Abstract: PUB469
Posterior Urethral Valve Masquerading as Failure to Thrive
Session Information
Category: Pediatric Nephrology
- 1900 Pediatric Nephrology
Authors
- John, Staney A S, Marshfield Clinic Health System, Marshfield, Wisconsin, United States
- Aimalla, Nikhila, Marshfield Clinic Health System, Marshfield, Wisconsin, United States
- Al Masri, Omar Nihad, Marshfield Clinic Health System, Marshfield, Wisconsin, United States
Introduction
Only half the cases of posterior urethral valves (PUV) are diagnosed antenatally with dilated kidneys and ureters. The rest, present later in life with failure to thrive (FTT), recurrent urinary tract infections (UTI) and nocturnal enuresis in older boys. Undiagnosed PUVs can have sequelae such as progression to chronic kidney disease, vesicoureteral reflux (VUR) and overactive bladder which can be prevented if picked up early.
Case Description
Patient is a 6 month old male, ex-35 weeker born small-for-gestational age with an otherwise normal prenatal course who presented with FTT. Since birth, his weight has been tracking below the 3rd centile. He had been tried from breast milk to various formulae over a period of time with minimal weight gain. He was having frequent spit-ups and took frequent small volume feeds; so was started on a proton pump inhibitor for possible gastroesophaegal reflux. There was also concerns of crying during voiding and stooling.
He was admitted to the hospital and was started on scheduled feeds. His labs were unremarkable except for mild hyponatremia (132 mEq/L), 3+ red blood cells and 3+ leukocyte esterase in the urine. His C-reactive protein was moderately elevated. So a catheterized urine sample was obtained which also revealed the same findings and was sent for culture. The next day, his serum sodium dropped further (128 mEq/L) with a 4x rise in serum creatinine (0.8 mg/dL). Physical exam disclosed a new mass in the right iliac fossa. Ultrasonography revealed a massively distended urinary bladder with bilateral moderate-to-severe hydroureteronephrosis.
A voiding cystourethrogram revealed dilatation and elongation of the posterior urethra, grade 5 VUR on the left and severe bladder trabeculation concerning for a PUV. An indweling Foley's catheter was placed and his serum sodium and creatinine normalized within the next few hours.

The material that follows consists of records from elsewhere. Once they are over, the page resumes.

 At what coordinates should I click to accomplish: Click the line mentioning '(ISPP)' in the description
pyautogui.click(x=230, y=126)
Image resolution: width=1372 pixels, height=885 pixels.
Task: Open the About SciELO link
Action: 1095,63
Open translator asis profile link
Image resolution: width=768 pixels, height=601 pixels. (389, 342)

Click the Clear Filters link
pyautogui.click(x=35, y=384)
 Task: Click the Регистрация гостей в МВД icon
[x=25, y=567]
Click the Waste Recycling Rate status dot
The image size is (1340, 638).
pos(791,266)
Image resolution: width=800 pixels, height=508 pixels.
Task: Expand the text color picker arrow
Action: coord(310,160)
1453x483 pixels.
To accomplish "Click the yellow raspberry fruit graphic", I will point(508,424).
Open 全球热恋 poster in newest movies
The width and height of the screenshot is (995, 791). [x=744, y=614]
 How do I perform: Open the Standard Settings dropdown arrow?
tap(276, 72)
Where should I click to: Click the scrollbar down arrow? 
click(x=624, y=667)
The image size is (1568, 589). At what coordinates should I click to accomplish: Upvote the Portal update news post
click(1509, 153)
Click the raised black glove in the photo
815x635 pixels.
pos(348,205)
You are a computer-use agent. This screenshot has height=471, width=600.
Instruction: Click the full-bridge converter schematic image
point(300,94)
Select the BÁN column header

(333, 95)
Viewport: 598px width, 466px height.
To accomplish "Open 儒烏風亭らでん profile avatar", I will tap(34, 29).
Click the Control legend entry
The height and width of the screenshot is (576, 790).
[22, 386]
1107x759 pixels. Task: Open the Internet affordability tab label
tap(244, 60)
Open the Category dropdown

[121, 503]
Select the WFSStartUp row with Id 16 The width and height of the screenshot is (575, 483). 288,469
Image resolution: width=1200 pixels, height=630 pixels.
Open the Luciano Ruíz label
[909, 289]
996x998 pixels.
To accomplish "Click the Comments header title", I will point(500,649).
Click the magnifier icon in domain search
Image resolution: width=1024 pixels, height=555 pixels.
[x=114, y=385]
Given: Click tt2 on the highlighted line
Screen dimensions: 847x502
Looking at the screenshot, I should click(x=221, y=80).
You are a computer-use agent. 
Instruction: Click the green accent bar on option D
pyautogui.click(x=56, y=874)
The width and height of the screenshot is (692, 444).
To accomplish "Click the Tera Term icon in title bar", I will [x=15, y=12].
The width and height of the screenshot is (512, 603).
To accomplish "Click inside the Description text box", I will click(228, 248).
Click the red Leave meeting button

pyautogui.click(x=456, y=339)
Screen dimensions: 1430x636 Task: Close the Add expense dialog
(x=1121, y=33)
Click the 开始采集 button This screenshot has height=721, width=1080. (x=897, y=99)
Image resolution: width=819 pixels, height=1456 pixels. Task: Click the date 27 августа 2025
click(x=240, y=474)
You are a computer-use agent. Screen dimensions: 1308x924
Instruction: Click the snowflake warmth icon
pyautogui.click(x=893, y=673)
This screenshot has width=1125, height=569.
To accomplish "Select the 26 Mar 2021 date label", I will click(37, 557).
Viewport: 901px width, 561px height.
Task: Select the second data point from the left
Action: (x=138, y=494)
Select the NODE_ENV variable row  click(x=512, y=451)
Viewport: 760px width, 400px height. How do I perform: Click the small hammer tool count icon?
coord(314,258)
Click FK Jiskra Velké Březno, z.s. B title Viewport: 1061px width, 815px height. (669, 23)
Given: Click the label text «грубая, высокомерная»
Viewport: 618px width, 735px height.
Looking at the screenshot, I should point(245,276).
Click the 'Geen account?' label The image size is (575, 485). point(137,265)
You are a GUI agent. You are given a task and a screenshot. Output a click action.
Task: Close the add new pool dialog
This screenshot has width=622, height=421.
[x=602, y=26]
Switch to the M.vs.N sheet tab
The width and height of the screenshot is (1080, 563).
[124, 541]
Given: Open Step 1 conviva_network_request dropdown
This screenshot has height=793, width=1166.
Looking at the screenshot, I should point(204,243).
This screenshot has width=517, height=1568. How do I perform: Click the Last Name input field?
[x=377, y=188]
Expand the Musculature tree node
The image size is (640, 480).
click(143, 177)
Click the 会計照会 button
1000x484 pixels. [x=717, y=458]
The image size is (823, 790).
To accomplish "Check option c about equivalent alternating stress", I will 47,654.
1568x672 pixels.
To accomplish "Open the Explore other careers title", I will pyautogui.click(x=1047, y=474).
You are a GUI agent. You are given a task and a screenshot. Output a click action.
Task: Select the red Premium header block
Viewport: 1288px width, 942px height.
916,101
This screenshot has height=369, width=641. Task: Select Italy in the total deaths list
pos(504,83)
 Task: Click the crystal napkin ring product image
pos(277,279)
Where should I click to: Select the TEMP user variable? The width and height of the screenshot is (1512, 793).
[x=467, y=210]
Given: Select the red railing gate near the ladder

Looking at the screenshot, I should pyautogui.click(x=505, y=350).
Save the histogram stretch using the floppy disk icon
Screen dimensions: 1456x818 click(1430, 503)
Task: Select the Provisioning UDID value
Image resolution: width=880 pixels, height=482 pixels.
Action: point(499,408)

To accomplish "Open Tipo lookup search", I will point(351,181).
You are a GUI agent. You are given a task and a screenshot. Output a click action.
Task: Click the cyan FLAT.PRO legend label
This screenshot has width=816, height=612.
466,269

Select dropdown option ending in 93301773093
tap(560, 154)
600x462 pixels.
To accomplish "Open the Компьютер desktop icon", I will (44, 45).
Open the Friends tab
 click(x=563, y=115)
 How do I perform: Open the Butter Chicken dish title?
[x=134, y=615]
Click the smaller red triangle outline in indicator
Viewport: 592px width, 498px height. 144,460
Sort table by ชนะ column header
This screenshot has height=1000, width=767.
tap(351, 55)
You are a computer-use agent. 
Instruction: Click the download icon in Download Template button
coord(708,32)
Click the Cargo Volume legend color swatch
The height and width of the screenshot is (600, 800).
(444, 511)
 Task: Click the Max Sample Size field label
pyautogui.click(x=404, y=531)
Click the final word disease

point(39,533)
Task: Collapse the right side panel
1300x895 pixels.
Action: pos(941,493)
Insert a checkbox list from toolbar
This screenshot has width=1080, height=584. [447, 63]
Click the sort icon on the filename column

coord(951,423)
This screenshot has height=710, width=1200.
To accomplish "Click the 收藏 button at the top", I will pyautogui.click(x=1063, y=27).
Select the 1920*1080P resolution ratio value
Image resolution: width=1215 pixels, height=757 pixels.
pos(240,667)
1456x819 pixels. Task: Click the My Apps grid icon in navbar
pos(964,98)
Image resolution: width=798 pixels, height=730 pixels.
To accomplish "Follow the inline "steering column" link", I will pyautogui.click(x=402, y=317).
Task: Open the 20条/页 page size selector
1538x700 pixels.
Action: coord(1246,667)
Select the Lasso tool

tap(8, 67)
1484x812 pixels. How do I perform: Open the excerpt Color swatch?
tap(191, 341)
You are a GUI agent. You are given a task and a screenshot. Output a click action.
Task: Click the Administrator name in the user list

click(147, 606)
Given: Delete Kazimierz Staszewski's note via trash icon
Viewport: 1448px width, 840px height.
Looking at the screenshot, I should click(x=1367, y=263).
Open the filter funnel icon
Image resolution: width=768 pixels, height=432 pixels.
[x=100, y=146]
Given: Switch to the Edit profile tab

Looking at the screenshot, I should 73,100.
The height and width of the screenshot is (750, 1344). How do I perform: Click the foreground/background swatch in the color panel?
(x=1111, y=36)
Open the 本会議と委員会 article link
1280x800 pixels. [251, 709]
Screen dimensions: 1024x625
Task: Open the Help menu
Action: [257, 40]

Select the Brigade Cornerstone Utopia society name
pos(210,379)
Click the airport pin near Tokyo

Urine culture was sterile, but he was started on prophylactic antbiotics given his severe VUR and was referred to a higher facility for surgical correction.
Discussion
PUV is a rare yet serious cause of FTT in male children. This case was a reminder of how PUVs can be present even in babies who did not have oligohydramnios in-utero and have been voiding well. Chronic struggling to void against a tight urethra, fighting recurrent UTIs and a distended bladder which limits food intake can all contribute to poor weight gain in babies.